Lincoln Space Surveillance Complex
Since 1995, the Lincoln Space Surveillance Complex in Westford, Massachusetts, has played a key role in space situational awareness and the laboratory's overall space surveillance mission. The site comprises three major radars – Millstone Deep-Space Tracking Radar (an L-band radar), Haystack Long-Range Imaging Radar (W-band and X-band), and the Haystack Auxiliary Radar (Ku-band). 
Lincoln Laboratory is also engaged in field work at sites in the continental U.S. and the Pacific region.

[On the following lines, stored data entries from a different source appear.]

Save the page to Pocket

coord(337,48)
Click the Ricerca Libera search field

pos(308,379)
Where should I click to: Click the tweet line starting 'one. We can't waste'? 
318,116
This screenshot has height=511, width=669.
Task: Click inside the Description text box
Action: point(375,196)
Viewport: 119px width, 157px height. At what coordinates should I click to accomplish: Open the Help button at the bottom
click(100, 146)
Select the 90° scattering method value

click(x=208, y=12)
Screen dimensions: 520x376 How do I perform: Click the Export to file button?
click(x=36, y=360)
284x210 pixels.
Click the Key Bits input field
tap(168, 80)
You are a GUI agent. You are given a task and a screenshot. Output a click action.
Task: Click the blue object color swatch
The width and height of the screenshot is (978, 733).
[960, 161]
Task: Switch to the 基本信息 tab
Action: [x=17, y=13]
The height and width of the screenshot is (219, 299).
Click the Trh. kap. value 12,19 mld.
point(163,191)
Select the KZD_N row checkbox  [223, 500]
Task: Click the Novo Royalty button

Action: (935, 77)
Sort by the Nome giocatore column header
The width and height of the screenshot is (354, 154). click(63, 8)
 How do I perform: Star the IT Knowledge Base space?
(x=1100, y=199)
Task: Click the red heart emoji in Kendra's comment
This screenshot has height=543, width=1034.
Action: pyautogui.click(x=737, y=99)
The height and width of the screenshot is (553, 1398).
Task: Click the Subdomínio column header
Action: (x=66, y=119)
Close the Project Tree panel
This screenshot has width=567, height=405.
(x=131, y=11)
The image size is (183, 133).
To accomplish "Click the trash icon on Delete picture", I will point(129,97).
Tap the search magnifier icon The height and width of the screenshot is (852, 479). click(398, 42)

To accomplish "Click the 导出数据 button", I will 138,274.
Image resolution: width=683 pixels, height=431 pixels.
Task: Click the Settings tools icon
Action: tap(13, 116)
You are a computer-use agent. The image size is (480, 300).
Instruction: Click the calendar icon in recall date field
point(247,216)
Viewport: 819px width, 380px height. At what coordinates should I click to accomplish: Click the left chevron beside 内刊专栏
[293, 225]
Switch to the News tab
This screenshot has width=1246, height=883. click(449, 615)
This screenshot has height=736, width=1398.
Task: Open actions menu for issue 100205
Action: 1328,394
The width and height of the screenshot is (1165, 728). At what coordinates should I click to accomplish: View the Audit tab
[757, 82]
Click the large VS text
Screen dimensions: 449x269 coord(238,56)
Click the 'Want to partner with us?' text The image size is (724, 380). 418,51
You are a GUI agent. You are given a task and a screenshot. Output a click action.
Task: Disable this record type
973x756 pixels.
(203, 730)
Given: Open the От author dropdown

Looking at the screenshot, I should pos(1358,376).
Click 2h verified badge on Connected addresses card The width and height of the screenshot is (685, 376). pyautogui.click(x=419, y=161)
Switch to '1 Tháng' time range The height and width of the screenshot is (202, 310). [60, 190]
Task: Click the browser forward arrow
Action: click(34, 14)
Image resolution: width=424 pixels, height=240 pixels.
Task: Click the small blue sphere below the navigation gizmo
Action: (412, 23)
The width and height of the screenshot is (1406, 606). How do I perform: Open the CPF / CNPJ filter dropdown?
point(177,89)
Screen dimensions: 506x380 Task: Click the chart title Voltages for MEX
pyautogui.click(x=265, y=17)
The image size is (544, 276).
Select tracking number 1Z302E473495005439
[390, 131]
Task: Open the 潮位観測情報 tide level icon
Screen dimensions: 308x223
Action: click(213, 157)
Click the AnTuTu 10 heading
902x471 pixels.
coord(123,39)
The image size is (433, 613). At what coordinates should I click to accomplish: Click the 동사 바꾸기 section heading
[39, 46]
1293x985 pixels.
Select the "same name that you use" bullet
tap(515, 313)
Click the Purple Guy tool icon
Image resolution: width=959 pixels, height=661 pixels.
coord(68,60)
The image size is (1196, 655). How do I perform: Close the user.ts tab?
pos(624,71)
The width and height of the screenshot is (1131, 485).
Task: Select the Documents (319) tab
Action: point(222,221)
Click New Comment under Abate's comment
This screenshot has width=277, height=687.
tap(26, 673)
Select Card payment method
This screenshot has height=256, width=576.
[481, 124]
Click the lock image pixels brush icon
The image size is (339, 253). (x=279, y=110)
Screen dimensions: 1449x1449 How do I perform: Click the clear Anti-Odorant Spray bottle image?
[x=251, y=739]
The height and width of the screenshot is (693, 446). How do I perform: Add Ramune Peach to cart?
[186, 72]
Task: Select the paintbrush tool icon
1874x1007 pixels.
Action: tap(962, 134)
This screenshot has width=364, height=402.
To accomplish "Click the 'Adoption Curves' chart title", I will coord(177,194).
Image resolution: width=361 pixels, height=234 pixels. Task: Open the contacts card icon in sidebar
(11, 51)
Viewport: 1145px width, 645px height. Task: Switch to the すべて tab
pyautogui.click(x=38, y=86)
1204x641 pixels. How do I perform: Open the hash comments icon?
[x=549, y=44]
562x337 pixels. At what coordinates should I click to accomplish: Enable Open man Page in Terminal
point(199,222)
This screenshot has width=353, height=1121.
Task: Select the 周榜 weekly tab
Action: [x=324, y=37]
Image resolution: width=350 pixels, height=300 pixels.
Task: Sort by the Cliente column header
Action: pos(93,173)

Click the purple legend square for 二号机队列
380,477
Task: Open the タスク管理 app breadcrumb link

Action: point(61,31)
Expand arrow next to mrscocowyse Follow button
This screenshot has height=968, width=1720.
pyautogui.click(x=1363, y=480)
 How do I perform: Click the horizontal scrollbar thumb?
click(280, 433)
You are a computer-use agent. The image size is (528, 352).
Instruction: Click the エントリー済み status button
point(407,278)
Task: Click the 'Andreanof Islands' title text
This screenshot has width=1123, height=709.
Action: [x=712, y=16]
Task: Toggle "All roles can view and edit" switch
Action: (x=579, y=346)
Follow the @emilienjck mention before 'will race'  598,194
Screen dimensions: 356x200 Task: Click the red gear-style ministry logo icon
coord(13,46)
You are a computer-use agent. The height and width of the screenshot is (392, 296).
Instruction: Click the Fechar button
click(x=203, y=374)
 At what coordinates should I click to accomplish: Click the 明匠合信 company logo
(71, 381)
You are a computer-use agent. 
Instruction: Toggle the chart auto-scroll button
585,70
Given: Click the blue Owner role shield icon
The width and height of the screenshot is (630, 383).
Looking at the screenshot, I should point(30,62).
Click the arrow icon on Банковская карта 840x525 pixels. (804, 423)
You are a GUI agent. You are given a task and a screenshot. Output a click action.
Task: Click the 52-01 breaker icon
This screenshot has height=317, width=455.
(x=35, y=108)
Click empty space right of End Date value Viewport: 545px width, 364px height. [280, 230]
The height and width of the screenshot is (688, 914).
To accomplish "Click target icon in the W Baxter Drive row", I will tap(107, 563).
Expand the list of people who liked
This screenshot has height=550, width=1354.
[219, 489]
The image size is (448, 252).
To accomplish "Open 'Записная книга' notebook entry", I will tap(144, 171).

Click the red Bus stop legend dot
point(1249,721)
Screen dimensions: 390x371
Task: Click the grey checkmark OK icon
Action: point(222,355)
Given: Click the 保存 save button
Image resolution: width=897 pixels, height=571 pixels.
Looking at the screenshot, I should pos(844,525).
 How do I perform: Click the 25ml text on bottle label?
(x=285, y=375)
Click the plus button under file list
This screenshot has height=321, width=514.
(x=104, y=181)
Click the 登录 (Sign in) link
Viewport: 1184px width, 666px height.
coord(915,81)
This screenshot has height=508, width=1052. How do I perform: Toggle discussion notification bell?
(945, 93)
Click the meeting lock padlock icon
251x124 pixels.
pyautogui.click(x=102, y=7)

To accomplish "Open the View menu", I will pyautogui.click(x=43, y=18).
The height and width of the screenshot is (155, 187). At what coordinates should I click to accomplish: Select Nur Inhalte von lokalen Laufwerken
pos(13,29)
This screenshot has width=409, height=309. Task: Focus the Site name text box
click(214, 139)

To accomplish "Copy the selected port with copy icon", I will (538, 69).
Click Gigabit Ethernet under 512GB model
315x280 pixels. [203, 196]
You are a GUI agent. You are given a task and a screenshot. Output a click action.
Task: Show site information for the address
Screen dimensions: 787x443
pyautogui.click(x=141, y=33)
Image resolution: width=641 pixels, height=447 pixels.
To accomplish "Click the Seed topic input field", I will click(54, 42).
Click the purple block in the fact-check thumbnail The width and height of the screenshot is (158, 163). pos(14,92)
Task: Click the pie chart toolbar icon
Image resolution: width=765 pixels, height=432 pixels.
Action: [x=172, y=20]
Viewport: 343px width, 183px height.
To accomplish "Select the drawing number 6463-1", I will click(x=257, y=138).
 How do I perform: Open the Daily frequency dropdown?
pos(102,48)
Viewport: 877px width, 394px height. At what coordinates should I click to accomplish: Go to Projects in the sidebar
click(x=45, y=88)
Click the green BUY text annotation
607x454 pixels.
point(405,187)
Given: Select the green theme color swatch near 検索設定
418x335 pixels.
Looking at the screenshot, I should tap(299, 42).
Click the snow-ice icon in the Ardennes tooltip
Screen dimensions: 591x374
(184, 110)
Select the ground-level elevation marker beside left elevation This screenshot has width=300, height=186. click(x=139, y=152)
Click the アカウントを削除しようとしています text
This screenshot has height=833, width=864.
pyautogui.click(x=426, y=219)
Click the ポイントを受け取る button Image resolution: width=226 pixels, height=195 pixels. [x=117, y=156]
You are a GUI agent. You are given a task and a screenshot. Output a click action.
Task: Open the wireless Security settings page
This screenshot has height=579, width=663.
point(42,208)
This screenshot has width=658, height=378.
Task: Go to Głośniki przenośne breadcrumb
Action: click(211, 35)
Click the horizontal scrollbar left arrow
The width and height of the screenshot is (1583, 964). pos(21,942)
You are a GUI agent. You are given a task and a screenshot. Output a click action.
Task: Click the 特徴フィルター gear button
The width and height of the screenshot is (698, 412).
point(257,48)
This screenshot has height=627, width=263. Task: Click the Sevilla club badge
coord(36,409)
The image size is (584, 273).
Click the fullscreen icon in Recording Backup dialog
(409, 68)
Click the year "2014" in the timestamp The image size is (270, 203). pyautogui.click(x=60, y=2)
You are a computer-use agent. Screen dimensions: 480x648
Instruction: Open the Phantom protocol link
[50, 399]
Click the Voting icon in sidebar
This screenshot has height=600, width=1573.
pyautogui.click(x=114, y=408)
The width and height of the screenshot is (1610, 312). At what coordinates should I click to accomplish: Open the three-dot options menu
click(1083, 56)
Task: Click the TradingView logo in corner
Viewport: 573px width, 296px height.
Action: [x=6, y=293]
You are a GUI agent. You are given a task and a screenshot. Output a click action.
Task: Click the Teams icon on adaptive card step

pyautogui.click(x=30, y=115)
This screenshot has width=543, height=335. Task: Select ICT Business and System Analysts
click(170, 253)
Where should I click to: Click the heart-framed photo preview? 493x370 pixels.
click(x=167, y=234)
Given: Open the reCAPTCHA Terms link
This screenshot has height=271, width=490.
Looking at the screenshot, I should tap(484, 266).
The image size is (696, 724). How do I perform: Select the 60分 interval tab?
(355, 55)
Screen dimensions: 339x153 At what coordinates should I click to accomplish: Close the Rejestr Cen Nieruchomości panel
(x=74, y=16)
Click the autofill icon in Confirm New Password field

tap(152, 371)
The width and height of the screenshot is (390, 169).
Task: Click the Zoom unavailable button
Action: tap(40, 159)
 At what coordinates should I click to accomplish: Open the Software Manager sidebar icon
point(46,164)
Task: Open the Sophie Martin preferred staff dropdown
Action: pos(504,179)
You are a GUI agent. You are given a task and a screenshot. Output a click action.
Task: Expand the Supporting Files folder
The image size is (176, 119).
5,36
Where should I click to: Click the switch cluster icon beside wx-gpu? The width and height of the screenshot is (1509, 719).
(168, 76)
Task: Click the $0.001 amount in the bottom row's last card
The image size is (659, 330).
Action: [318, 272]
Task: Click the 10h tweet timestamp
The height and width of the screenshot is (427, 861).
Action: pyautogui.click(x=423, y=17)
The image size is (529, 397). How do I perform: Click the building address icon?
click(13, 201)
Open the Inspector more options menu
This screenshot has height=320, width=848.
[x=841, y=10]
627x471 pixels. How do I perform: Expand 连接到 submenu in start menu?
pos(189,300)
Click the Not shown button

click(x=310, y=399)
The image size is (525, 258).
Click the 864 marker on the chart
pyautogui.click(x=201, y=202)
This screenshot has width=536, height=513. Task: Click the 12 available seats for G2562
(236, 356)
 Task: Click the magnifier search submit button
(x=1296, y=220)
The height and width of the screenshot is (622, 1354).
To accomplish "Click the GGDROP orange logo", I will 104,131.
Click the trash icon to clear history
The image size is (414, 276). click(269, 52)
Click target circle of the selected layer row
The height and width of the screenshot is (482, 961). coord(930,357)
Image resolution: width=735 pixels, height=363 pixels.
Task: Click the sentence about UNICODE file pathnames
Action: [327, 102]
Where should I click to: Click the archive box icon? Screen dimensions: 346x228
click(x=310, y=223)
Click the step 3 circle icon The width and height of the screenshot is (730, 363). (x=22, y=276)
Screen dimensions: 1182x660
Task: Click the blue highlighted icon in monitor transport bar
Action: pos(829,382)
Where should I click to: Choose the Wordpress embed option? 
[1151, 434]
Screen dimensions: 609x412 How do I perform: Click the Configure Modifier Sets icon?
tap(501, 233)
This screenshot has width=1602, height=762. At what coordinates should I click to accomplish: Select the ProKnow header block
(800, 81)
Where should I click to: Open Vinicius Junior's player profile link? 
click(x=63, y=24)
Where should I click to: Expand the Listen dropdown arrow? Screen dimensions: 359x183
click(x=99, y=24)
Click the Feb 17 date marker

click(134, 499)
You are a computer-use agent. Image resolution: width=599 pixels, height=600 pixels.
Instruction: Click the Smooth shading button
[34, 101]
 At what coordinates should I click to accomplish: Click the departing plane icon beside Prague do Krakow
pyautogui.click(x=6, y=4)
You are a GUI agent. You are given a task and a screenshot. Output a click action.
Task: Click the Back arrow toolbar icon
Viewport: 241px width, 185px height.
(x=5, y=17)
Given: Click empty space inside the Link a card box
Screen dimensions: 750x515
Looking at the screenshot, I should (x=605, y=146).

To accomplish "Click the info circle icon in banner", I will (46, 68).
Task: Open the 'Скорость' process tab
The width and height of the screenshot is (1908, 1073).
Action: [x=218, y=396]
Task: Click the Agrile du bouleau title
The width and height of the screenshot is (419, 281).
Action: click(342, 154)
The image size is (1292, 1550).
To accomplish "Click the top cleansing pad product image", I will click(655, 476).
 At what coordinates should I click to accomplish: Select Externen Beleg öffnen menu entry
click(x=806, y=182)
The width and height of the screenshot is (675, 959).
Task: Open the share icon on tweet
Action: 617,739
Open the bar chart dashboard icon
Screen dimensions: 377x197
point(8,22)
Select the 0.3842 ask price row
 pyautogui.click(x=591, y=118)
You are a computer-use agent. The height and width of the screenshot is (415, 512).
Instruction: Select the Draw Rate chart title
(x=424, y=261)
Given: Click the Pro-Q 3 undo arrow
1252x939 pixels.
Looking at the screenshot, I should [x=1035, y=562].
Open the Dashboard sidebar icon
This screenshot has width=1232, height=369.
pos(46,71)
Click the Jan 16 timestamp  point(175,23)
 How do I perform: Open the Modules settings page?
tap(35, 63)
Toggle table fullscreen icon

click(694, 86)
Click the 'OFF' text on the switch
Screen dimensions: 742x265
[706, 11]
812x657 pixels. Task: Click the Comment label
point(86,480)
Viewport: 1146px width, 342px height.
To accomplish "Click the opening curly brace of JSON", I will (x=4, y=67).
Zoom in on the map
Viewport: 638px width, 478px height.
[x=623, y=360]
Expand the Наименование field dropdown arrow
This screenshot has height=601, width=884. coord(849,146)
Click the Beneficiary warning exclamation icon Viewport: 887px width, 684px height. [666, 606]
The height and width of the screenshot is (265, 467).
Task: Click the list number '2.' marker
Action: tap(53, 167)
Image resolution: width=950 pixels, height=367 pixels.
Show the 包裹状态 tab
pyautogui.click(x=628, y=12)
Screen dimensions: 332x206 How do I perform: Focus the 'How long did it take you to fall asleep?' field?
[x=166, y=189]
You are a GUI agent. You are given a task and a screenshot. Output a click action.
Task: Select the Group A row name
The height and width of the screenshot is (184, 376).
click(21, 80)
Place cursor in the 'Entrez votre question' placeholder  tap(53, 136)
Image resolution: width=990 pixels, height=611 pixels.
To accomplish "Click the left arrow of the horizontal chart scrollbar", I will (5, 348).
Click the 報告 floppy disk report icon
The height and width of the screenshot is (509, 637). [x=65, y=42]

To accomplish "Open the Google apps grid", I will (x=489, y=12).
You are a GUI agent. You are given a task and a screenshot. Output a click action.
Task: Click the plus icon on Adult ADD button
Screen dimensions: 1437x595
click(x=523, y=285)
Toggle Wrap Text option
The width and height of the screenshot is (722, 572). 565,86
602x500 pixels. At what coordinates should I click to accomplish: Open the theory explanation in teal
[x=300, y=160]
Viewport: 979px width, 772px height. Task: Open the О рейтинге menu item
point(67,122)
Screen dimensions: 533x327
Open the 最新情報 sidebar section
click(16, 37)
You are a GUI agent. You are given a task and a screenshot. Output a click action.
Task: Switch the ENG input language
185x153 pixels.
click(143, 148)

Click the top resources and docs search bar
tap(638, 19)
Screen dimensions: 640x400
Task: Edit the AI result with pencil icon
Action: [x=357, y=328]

Reagan Test Site, Kwajalein Atoll, Marshall Islands
Lincoln Laboratory serves as the scientific advisor to the Reagan Test Site at the U.S. Army Kwajalein Atoll installation located about 2500 miles WSW of Hawaii. The laboratory also supports upgrades to the command-and-control infrastructure of the range to include applications of real-time discrimination and decision aids developed as a result of research at the laboratory.

The Experimental Test Site at White Sands Missile Range 

The Lincoln Laboratory Experimental Test Site (ETS; obs. code: 704) is an electro-optical test facility located on the grounds of the White Sands Missile Range in Socorro, New Mexico. The ETS is operated by the laboratory for the Air Force; its principal mission is the development, evaluation, and transfer of advanced electro-optical space surveillance technologies. The ETS has been a contributing sensor to the U.S. Air Force Space Command. A spin-off program for NASA, Lincoln Near-Earth Asteroid Research (LINEAR), uses the ground-based electro-optical deep-space surveillance telescopes at White Sands to discover comets and asteroids, in particular near-Earth objects. A large percentage share of all known minor planets in the Solar System have been discovered through this program. As of 2020, the Minor Planet Center credits LINEAR with the discovery of 149,793 minor planets from 1997 to 2012. In terms of the total number of discoveries, LINEAR is the most successful asteroid survey program ever conducted.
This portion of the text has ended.